Pharmacologically, PPARγ modulates the proliferation of VSMCs by directly influencing the protein kinase G-dependent (PKG) pathway and reduces neointimal hyperplasia following vascular injury [
31]. Interestingly, the impact of rosiglitazone on PKG is independent of NO or cyclic guanosine monophosphate (cGMP), which are PKG upstream modulators. In addition, activation of PPARγ exerts inhibitory effects on adhesion cascades and vascular inflammatory events, with a distinct regulatory role in atheroma physiology [
32]. PPAR expression is observed in vascular endothelial cells and other vascular cells [
33]. By negatively regulating the signaling pathways of nuclear factor kappa B (NF-κB) and activator protein-1, PPARα suppresses the expression of inflammatory genes, including vascular cell adhesion molecule-1 (VCAM-1) [
34]. In this study, we investigated the effects of rosiglitazone on PPAR phosphorylation in cultured HUVECs. Our findings demonstrate a dose-dependent increase in PPAR phosphorylation.

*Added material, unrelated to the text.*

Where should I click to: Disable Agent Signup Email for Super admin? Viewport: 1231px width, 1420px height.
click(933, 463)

The release kinetics of NO from R/NO-ELIP were observed to be relatively fast, with a release time of approximately one hour, while the release of encapsulated rosiglitazone was slower. NO-ELIP administration can inhibit intimal proliferation after acute artery injury by suppressing ICAM expression through the NF-κB-dependent pathway in human endothelial cells [
35]. Future investigations are needed to explore the potential synergistic effects of rosiglitazone and NO on VSMC proliferation and inflammation following angioplasty. Further elucidation of the molecular mechanism underlying the cardiovascular-protective effect of PPARγ and NO could provide valuable mechanistic insights.
Clinical trials and post-market surveillance studies have established the effectiveness of PPARγ agonists in preventing atherosclerosis progression. However, such agents have been associated with adverse effects, notably PPARγ agonists. Recently, the FDA raised concerns regarding the systemic toxic effects of rosiglitazone [
4]. In this study, we used rosiglitazone as a prototype to demonstrate the effectiveness of our developed delivery platform. Our platform is highly versatile and can be applied to other hydrophobic therapeutics, including pioglitazone.

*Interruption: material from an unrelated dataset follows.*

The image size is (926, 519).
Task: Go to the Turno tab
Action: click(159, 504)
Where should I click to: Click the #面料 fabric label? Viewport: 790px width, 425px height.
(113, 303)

Following local administration, positively-charged liposomes can adhere to the endothelial surface. Future studies will employ antibody conjugation for targeted delivery. Therefore, this platform integrates a bioactive gas and a therapeutic agent within a single moiety, allowing specific targeted delivery with high local concentrations and minimal systemic toxicity.

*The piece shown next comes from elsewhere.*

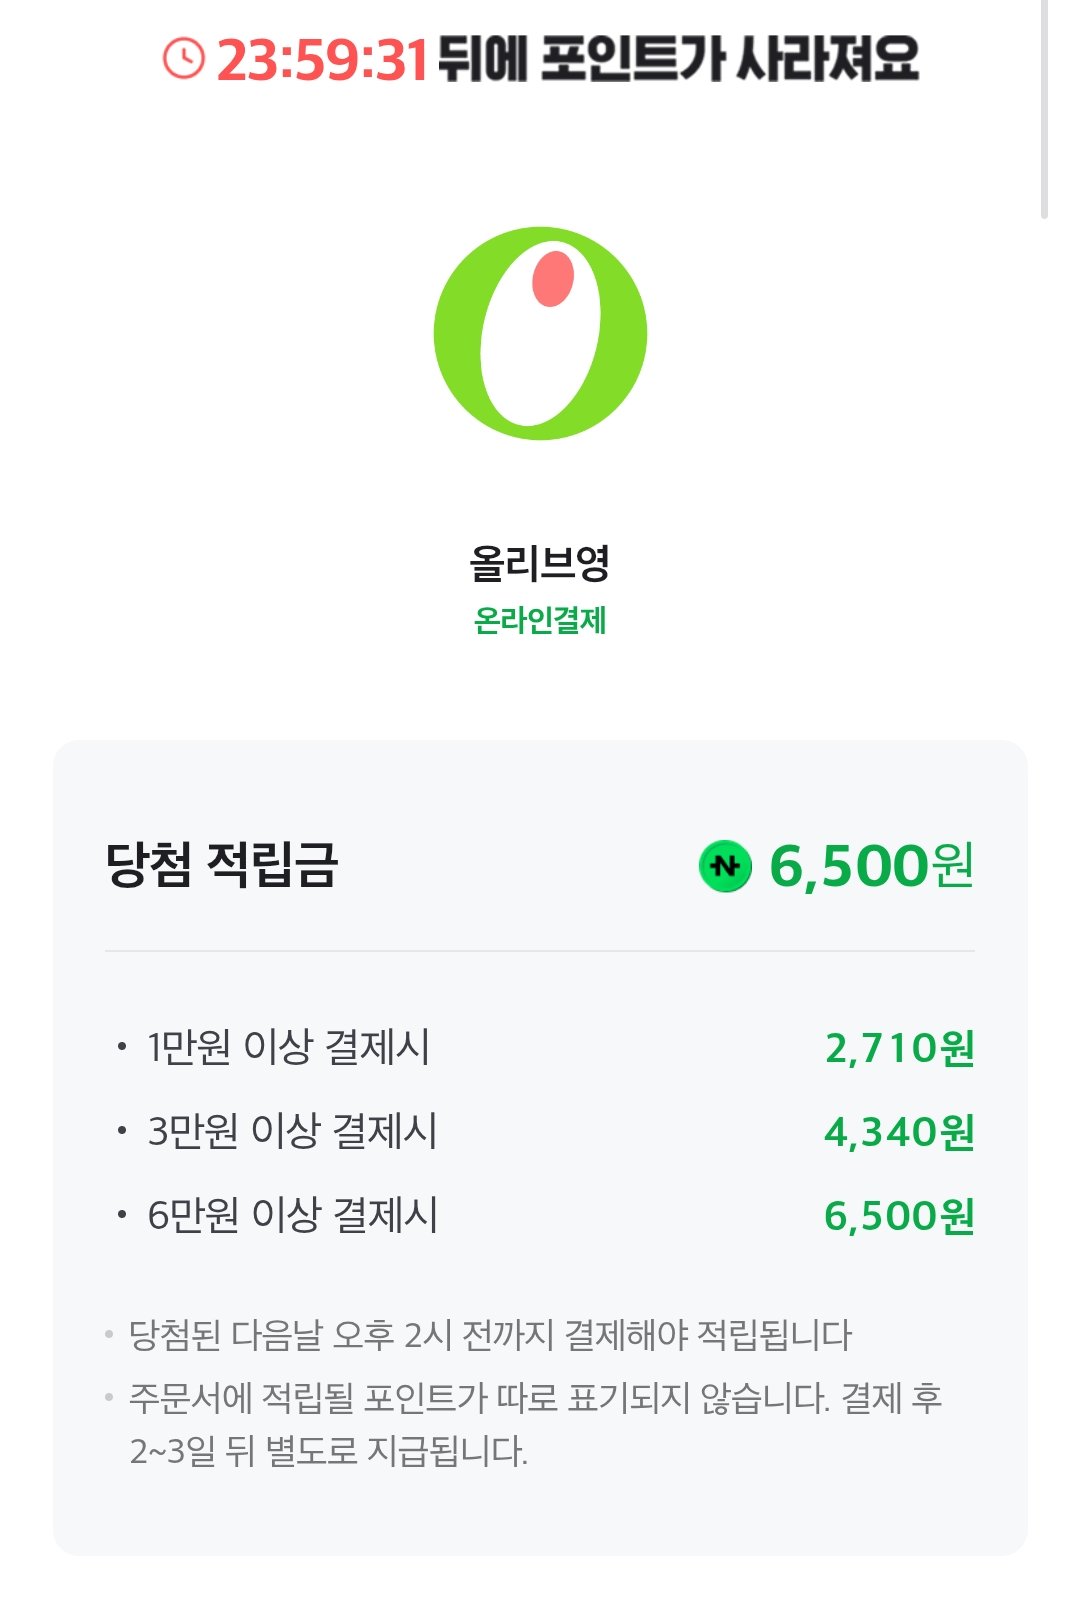Click the 6,500원 amount in bottom row
This screenshot has height=1598, width=1080.
(x=899, y=1216)
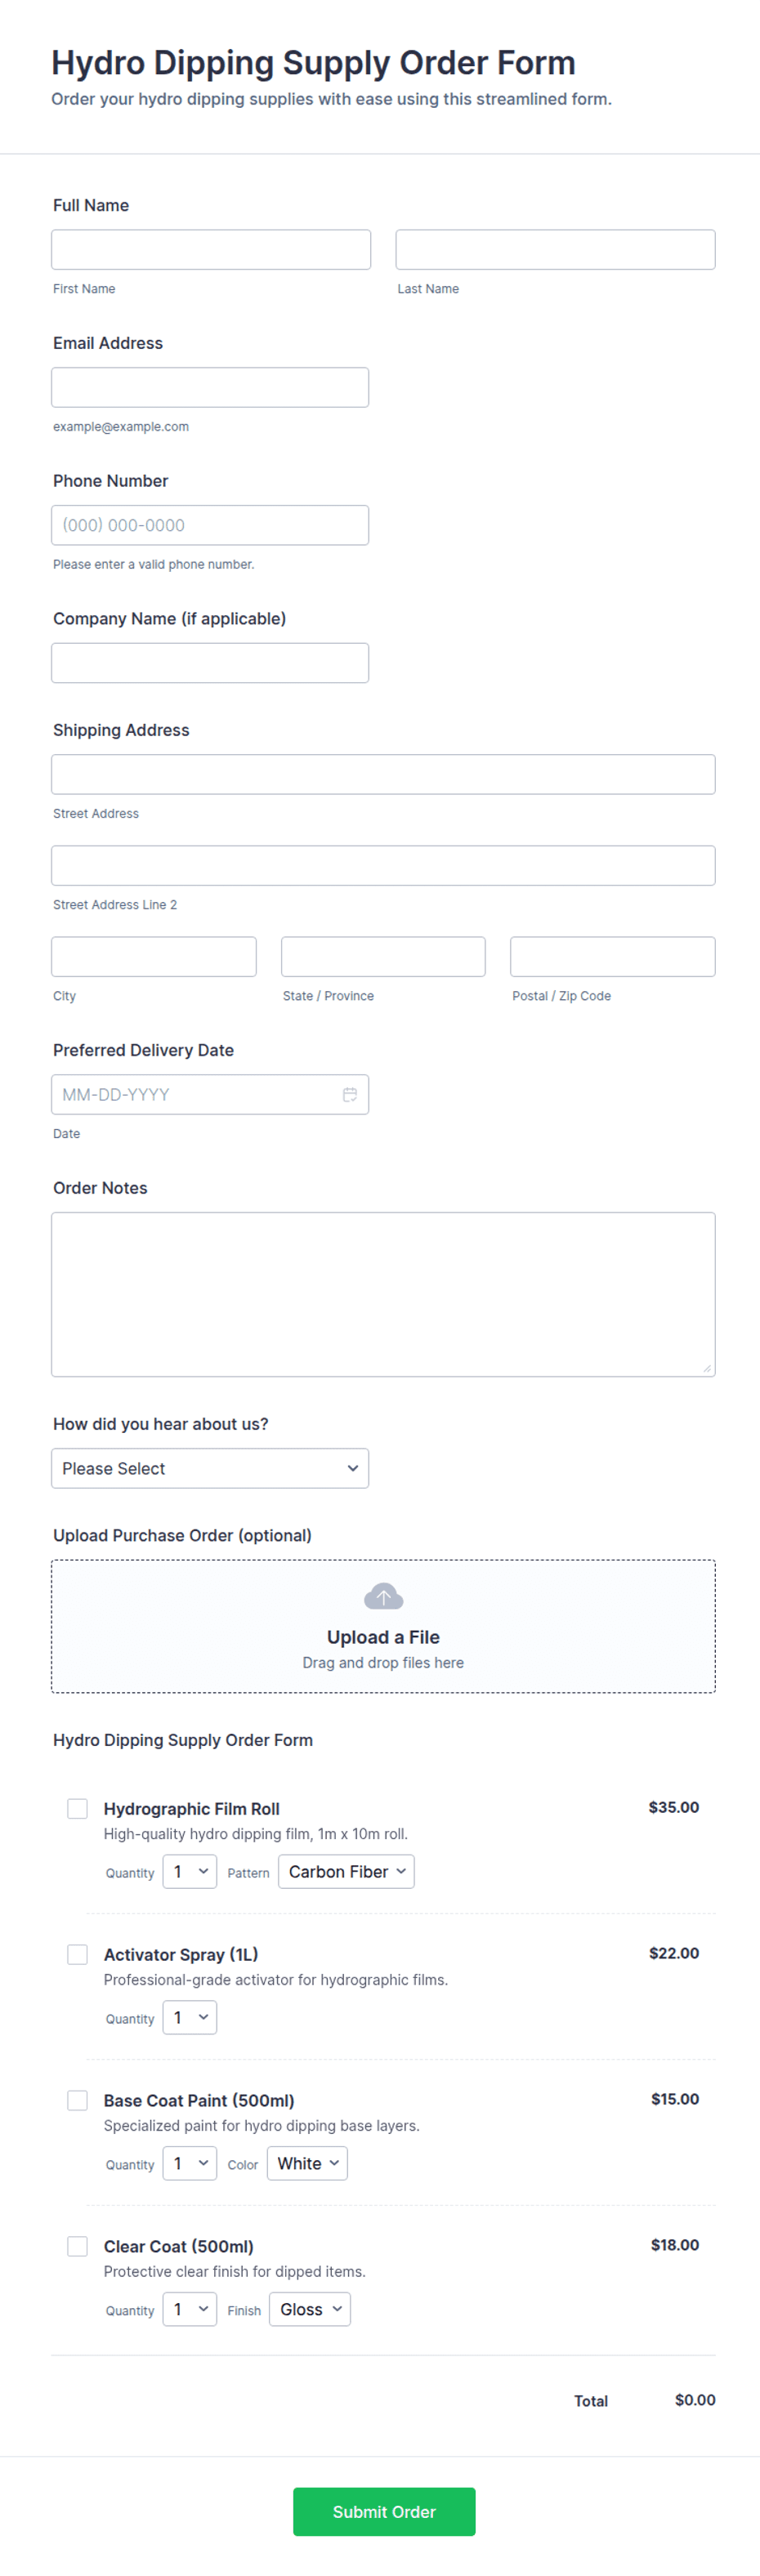Open Activator Spray quantity dropdown

click(190, 2017)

We have demonstrated the dual functionality of our nanoparticles as a contrast agent for ultrasound imaging and a carrier for targeted drug delivery. This novel drug delivery strategy suggests a promising approach to delivering therapeutic agents to the vascular walls with active atheroma. In clinical practice, current drug combinations are typically administered separately. Here, we present a liposomal codelivery system that effectively encapsulates two drugs for therapeutic delivery. This system offers the advantage of “synchronizing” the distribution and pharmacokinetic properties of the combined drugs, providing a more seamless transition from in vitro to in vivo settings. Furthermore, due to the inherent acoustic activity of the liposomal codelivery platform, it can potentially be activated by ultrasound [
36], which, when applied to the disease site, can break down the liposomes and enhance local delivery and penetration. The potential of ultrasound in controlling therapeutic release from our liposomal platform is a promising avenue for future research.